Más allá del velo de las anécdotas extrañas (casi siempre recreadas en el film con el uso de efectos digitales que le dan un aire a -por lo juguetón y por sus filtros- Amor eterno, de Jean Pierre Jeunet), “Un cuento chino” termina siendo, en definitiva, cine costumbrista argentino. A diferencia de lo que podría esperarse, que la incursión de un chino sirva para introducir algunos aspectos de dicha cultura en la historia, su presencia marca, más que nada, una otredad sobre la que se va a desplegar todo lo más típicamente argentino (las referencias tanas, el asado, la ferretería antigua). Borensztein parece invertir el espejo y lo que quiere es mostrar a los argentinos bajo el espejo de un extranjero. Es por eso que no sería muy atrevido retitular al film “Un cuento argentino”.

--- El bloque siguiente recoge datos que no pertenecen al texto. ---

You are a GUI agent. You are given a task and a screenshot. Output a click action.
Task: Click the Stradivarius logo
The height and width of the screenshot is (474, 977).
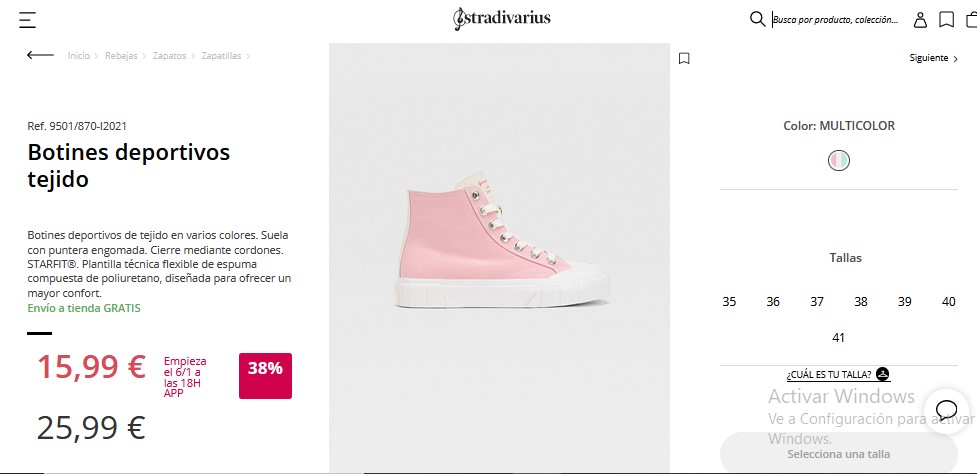click(x=501, y=18)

El otro gran tema del film es la discusión casualidad versus destino. Casi todos los eventos relatados en los periódicos que recorta Roberto pueden ser vistos y explicados desde esos dos prismas. Darín representa la visión secular que tiende a las explicaciones mecánicas (o en su defecto, la resignación del azar) del occidente, mientras que Huang, sin decirlo explícitamente, representa en su misma carnalidad, las ideas sobre el destino del oriente. Esta discusión se podría elevar a lo cinematográfico en sí, a la forma en que el director nos cuenta su historia. Es en este punto donde puede pensarse que el título es bastante acertado al desarrollo de la película, ya que Borensztein parecería nunca ocultar del todo las costuras, viéndose las casualidades, o muchas veces las explicaciones de las mismas, desde el artificio. Es como si armara aquellas complejas máquinas de estímulo-reacción diseminando elementos que nunca dejan de volver a aparecer y generar efectos, como el caso del policía, los vecinos, o el repartidor chino. El único de estos artificios que falla, más que nada por lo innecesario, es la explicación histórica que se le da a la amargura de Roberto, una cita a la Guerra de las Malvinas que entronca de una manera poco convincente al tenor emocional del film, una amargura frente a la que hubiera sido preferible que bastase por sí sola, sin necesidad de explicaciones ni concesiones. Este pasado puede estar representado en el fondo repleto de trastos y porquerías en la casa de Roberto. Jun, desde que llega, por accidente o por mandato, se encarga de limpiar o destruir estos elementos del pasado que mantienen al argentino atado, sin capacidad para amar o vivir alegremente (a muchos les divertiría pensar aquello desde ciertas referencias del budismo zen). Esta última moraleja termina confirmando lo que es la obra de Borenzstein (¿o podríamos decir de Darín?): un cuentito que puede servir para quien quiera ser llevado de la mano en un sendero sin demasiadas bifurcaciones y peligros.